According to McMahon Publishing, ‘the trouble emerged and evolved through a series of well-intentioned Congressional actions meant to decrease the out-of-pocket liability for Medicare patients who receive a screening colonoscopy and to increase screening rates. First, the Deficit Reduction Act of 2005 waived the Medicare deductible expense for CRC screening—a change that the gastroenterology community had long advocated. However, the 20% to 25% coinsurance payment burden remained in place.’
In what would seem to be a trivial omission, the legislation failed to distinguish between screening and therapeutic colonoscopies. A colonoscopy was considered a “screening” procedure only until the endoscopist removed a polyp. Once removed, the procedure became a “therapeutic” procedure, and instantly the patient became liable for any remaining Medicare deductible plus a 20% copay for professional and facility fees. Some patients emerged from sedation to the unwelcome news that the procedure went well, but that they were now responsible for a hefty out-of-pocket expense.
There’s no way to know how many Medicare patients, fearing a sizable bill after the procedure, have delayed or have passed up a colonoscopy, but some clinicians are certain that the uneven policy hampers screening efforts.
“I have had patients who have scheduled a colonoscopy and not shown up for their procedure because of this policy,” said March Seabrook, MD, National Affairs Committee chair for the ACG, who practices in Columbia, S.C. “It does have an impact.” He also pointed out the irony that Medicare currently saves the relatively small outlay for therapeutic colonoscopies, but risks incurring the enormous cost of care for patients who develop CRC because they skipped a colonoscopy.
Dr. Seabrook also faults Medicare’s unwillingness to reimburse for precolonoscopy office visits, which it pays only when patients are symptomatic and referred for a colonoscopy to assess the problem. “I think it is critically important to establish a patient–physician relationship before having a sedated, invasive procedure,” he said. “That’s another roadblock that CMS has put up in terms of reimbursement.”

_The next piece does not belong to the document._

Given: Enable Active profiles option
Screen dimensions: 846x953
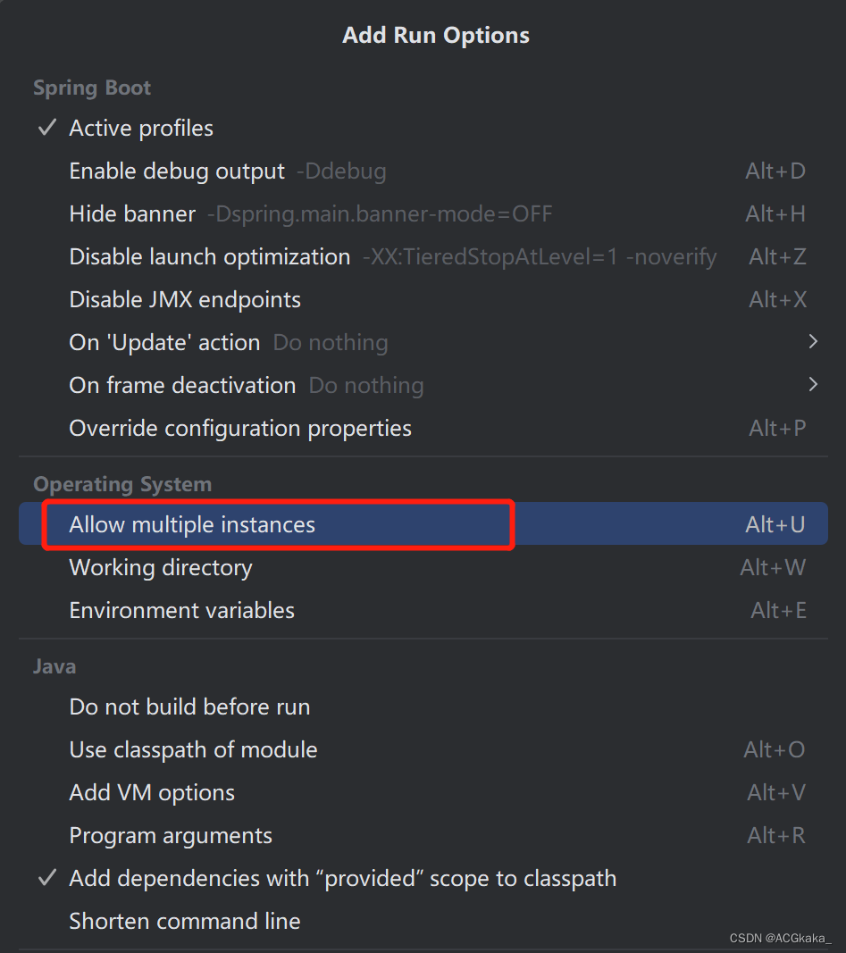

Lobbyists representing gastroenterologists and patients are pushing Congress to clearly and finally waive all colonoscopy-related cost burdens for Medicare patients. According to Mr. Roberts, during the 2010 lame-duck session there were “a lot of sympathetic ears on the Senate side, and a provision was prepared for inclusion in the so-called Doc Fix legislation” that temporarily staved off large cuts to physicians who treated Medicare patients. The rider didn’t make into the final version of the bill.